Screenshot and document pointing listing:

○ ○ ○ ○ ○ ○ ○

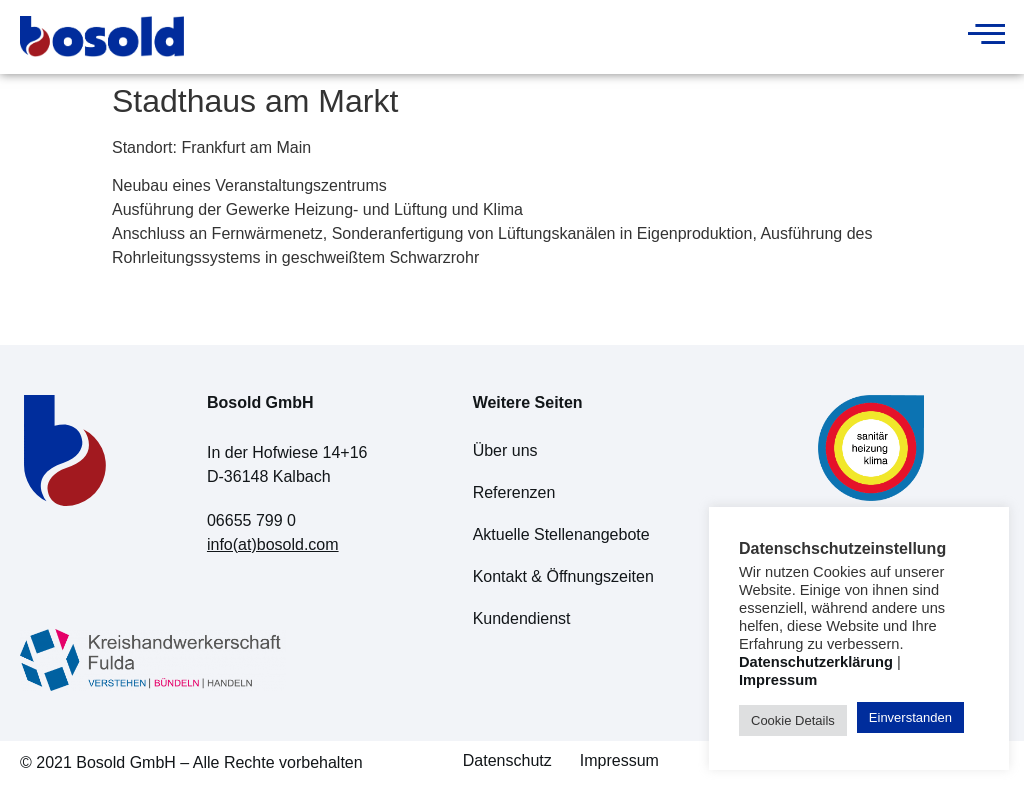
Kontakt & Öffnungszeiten (563, 576)
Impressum (619, 760)
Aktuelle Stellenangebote (561, 534)
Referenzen (514, 492)
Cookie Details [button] (793, 720)
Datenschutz (507, 760)
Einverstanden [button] (910, 717)
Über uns (505, 450)
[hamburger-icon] (981, 37)
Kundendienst (522, 618)
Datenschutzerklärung (816, 662)
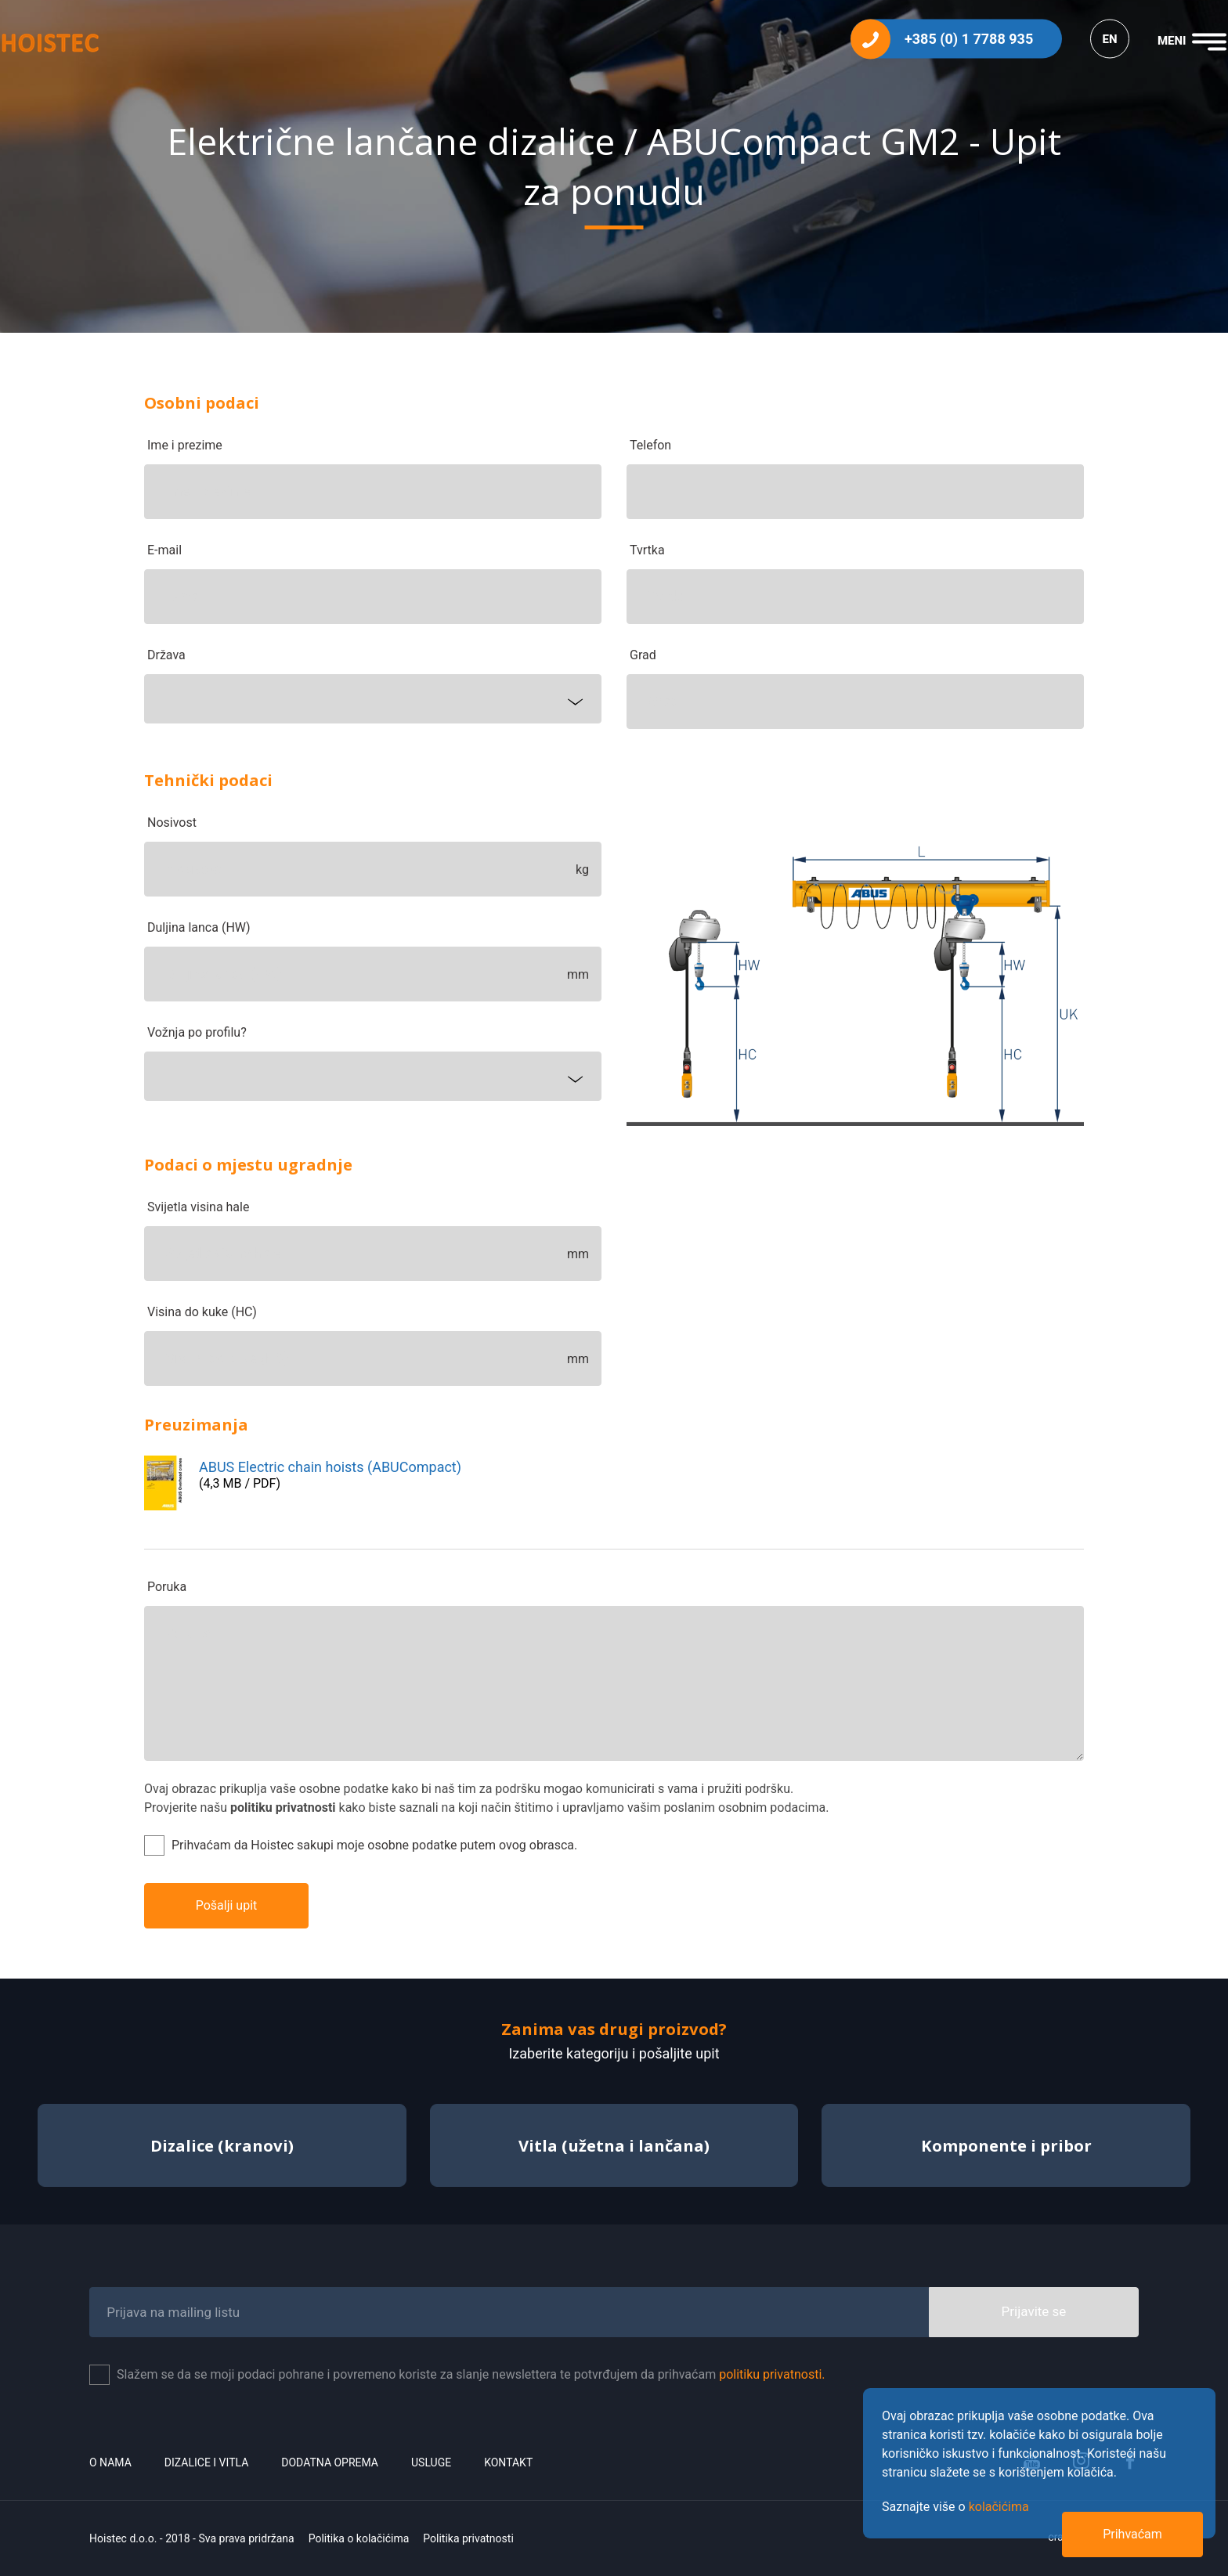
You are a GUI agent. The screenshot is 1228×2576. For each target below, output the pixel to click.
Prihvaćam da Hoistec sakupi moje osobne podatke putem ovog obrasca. (374, 1845)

○ ○ ○ ○ ○ ○ ○

#### Goal:
Render the listing above as a two-column CSV with the header item_text,click_point, one row per entry that has an answer. Put each text and its answer in a single quoted field, replace any line breaks with spaces, and omit the pictures.

#### Full response:
item_text,click_point
"Kontakt & Öffnungszeiten","(563, 576)"
"Impressum","(619, 760)"
"Aktuelle Stellenangebote","(561, 534)"
"Referenzen","(514, 492)"
"Cookie Details [button]","(793, 720)"
"Datenschutz","(507, 760)"
"Einverstanden [button]","(910, 717)"
"Über uns","(505, 450)"
"[hamburger-icon]","(981, 37)"
"Kundendienst","(522, 618)"
"Datenschutzerklärung","(816, 662)"
"You are a GUI agent. The screenshot is 1228×2576. For each target below, output the pixel to click. Prihvaćam da Hoistec sakupi moje osobne podatke putem ovog obrasca.","(374, 1845)"